*** SUPPLIED TEXT Section Begins ***

It is well known that put options are often overpriced, especially in equities. The literature is filled with papers explaining this phenomenon. However, most research still relies on the Black-Scholes-Merton framework, where the underlying asset follows a Geometric Brownian Motion (GBM).
Reference [1] also addresses this question, but it departs from the usual framework by casting the problem into a model rooted in quantum mechanics. Essentially, the new approach proceeds as follows:
- Start with a general stochastic process and solve it by converting the Fokker–Planck (FP) equation into the Schrödinger equation.
- Introduce the delta potential and the Laplace distribution for the stock price.
- Derive a closed-form solution for European put options within the context of quantum mechanics.
The authors pointed out,
To resolve the well-known overpriced put puzzle, we propose an option pricing model inspired by quantum mechanics. Starting from an SDE of stock returns, we convert the FP equation into the Schrödinger equation. We then obtain the PDF of stock returns and a closed-form solution of European options. Our model indicates that S&P 500 index returns follow a Laplace distribution with power-law decay in the tail. We demonstrate that our QM outperforms GBM-based models in describing S&P 500 index returns and their corresponding put option prices. Our results indicate that high put option prices in the market are close to fairness and can be accurately modeled via quantum approaches.

*** SUPPLIED TEXT Section Ends ***
*** INPUT FOR THIS TASK Section Begins ***

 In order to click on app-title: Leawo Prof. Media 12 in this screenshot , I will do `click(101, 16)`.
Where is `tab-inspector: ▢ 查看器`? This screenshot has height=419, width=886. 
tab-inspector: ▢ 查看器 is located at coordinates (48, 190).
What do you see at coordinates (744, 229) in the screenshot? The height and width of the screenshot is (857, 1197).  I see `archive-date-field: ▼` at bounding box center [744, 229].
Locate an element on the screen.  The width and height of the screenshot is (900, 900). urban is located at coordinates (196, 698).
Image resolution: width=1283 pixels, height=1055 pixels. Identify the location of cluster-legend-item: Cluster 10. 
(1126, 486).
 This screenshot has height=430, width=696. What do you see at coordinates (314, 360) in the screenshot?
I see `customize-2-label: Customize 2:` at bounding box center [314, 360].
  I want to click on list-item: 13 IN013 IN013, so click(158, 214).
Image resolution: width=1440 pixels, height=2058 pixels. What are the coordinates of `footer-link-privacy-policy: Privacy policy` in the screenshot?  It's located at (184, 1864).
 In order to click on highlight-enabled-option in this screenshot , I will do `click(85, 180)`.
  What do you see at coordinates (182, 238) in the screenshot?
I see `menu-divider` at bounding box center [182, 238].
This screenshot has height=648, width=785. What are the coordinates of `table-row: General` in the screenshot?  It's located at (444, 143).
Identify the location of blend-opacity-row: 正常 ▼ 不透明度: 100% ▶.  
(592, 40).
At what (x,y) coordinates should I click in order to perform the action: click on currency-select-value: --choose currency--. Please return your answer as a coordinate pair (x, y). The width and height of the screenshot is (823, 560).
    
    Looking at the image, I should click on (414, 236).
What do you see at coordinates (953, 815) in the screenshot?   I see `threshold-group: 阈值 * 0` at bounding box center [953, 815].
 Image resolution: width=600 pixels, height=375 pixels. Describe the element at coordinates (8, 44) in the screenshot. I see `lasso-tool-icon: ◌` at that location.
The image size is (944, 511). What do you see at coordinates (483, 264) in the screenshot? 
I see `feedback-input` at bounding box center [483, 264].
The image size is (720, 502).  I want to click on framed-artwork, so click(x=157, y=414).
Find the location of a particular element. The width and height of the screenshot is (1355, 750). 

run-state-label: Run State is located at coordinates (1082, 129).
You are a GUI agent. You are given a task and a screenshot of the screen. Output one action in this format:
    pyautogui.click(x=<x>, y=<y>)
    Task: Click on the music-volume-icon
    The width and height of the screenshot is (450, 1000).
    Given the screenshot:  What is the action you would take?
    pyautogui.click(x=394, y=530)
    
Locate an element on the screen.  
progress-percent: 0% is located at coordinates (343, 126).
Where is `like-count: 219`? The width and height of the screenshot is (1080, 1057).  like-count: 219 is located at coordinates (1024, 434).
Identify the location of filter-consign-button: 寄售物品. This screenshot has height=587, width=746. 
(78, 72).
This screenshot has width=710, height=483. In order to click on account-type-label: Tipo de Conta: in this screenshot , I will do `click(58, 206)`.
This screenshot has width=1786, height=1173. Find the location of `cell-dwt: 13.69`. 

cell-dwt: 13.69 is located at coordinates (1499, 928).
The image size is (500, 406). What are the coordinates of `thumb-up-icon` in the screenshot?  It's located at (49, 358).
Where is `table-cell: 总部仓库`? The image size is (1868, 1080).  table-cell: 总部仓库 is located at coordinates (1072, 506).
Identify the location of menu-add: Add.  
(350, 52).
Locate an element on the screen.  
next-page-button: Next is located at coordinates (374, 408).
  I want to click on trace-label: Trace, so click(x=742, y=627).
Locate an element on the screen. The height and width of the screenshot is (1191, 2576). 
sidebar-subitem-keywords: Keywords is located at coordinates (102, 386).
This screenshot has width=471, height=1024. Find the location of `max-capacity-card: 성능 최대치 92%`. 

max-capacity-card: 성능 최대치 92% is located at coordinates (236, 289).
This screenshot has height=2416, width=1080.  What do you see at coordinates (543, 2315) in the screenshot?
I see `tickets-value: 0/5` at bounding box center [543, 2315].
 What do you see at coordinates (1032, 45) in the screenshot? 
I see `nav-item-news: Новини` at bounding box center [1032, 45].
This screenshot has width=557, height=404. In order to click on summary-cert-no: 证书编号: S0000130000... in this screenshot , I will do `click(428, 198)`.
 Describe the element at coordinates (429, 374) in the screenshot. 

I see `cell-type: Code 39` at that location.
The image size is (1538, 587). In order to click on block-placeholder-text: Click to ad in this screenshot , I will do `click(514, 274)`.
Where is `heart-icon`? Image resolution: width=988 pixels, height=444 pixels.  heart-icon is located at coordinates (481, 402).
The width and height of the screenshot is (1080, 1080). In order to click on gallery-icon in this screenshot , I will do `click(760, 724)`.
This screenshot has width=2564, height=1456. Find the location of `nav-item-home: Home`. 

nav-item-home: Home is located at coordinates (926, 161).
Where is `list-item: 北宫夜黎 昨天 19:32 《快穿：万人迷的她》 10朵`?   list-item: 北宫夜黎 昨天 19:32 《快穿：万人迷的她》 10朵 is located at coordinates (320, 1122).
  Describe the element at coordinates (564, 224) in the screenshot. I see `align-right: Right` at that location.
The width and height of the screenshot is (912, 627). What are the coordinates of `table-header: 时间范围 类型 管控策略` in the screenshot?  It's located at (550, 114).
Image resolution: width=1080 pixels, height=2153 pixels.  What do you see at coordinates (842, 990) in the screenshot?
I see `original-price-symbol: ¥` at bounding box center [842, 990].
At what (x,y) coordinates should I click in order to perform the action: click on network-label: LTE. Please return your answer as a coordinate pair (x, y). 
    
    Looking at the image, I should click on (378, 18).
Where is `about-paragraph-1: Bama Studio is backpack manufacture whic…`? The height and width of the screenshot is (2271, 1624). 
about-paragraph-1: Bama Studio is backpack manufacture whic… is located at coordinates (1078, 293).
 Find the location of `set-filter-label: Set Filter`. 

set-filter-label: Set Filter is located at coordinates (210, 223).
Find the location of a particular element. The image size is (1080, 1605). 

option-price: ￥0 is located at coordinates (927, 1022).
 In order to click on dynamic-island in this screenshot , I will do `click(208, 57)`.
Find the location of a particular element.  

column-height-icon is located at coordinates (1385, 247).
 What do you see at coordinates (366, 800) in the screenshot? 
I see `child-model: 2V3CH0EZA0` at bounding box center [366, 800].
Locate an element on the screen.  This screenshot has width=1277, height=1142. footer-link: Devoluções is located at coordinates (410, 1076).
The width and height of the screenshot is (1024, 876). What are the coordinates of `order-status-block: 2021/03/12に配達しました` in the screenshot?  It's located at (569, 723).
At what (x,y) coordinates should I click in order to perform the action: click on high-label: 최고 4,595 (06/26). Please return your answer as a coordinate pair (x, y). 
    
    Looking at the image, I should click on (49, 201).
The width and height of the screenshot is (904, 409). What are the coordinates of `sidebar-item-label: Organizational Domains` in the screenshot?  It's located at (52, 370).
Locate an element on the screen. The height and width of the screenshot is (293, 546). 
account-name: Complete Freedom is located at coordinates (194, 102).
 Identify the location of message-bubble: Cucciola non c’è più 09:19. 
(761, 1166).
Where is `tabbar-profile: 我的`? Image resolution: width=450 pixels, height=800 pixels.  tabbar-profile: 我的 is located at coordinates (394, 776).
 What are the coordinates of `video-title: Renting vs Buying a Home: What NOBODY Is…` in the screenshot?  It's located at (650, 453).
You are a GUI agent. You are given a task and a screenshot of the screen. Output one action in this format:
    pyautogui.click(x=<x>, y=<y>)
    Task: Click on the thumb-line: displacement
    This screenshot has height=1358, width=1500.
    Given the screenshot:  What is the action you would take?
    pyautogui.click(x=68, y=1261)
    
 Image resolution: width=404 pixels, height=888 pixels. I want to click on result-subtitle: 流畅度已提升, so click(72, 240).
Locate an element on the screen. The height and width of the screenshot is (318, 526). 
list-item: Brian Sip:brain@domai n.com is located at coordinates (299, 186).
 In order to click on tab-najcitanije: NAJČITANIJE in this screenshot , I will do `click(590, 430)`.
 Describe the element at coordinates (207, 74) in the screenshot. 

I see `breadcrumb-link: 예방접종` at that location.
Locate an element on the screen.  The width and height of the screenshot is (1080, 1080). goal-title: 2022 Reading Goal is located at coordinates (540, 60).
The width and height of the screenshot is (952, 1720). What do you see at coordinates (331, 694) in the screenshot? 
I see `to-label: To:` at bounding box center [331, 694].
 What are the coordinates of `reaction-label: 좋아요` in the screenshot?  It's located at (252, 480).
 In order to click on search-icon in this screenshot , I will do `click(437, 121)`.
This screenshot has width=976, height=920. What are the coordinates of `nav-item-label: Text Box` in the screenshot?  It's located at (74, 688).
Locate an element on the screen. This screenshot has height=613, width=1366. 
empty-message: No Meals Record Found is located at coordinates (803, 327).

*** INPUT FOR THIS TASK Section Ends ***

_DIRECTIONS:_
(a) List every step of the new approach that the passage on put option pricing sets out in its bulleted points.
(b) Put the records, from their first line to the line containing "tab-inspector: ▢ 查看器 is", into a Markdown table with the columns Row and Line, omitting blank lines.
The passage on put option pricing and the records have no connection to each other.

_RESPONSES IN ORDER:_
(a)
1. Start with a general stochastic process and solve it by converting the Fokker–Planck (FP) equation into the Schrödinger equation.
2. Introduce the delta potential and the Laplace distribution for the stock price.
3. Derive a closed-form solution for European put options within the context of quantum mechanics.

(b)
| Row | Line |
|---|---|
| 1 |  In order to click on app-title: Leawo Prof. Media 12 in this screenshot , I will do `click(101, 16)`. |
| 2 | Where is `tab-inspector: ▢ 查看器`? This screenshot has height=419, width=886.  |
| 3 | tab-inspector: ▢ 查看器 is located at coordinates (48, 190). |